In American Sign Language, verbal number is expressed through reduplication. There are several verbal aspects using modified reduplication that indicate frequent or iterative action; these are unusual cross-linguistically in that transitive verbs lose their transitivity. In addition, transitive verbs may be reduplicated to show plurality of their object; the motion of the verb is either extended or repeated to cover the spatial locations of multiple objects or recipients. These are true duals and plurals, and so may be best thought of as object incorporation rather than pluractionality.

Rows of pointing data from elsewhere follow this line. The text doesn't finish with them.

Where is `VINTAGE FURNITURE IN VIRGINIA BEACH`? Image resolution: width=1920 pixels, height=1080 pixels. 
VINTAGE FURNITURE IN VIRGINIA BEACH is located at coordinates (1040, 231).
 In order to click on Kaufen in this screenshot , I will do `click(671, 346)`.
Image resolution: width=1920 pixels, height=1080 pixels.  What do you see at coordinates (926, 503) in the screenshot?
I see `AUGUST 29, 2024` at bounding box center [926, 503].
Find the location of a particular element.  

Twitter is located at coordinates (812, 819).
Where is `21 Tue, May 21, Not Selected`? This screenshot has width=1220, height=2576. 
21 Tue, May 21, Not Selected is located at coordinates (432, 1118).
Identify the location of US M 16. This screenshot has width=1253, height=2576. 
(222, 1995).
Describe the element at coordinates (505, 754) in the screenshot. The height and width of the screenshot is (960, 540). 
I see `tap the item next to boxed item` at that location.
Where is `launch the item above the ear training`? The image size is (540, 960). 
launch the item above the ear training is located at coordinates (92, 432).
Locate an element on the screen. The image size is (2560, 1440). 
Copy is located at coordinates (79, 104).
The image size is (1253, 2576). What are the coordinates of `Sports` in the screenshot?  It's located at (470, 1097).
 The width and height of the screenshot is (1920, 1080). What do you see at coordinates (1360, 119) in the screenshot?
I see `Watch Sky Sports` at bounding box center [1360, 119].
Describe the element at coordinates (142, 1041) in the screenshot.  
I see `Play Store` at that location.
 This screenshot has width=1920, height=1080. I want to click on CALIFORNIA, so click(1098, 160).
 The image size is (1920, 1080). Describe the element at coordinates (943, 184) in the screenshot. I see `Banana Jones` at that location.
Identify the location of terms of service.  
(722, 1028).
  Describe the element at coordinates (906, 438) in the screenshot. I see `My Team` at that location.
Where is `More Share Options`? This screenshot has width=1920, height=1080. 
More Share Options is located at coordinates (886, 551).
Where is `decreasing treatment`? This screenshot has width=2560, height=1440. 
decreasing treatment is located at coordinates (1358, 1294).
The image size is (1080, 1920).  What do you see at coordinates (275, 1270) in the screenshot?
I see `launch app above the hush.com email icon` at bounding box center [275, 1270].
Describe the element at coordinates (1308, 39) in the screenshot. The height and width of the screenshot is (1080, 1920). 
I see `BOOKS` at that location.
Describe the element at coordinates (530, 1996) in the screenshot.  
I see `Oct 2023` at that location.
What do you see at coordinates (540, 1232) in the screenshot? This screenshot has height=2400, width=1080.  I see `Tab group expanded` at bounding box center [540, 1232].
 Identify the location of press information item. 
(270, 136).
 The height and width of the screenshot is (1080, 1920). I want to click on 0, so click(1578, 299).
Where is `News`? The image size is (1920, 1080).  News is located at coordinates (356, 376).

For example, is signed by flexing the index finger of an upright G hand in the direction of that person; the dual involves flexing it at both object loci (sequentially with one hand or simultaneously with both), the simple plural involves a single flexing, which spans the object group while the hand arcs across it, and an individuated plural involves multiple rapid flexings while the hand arcs.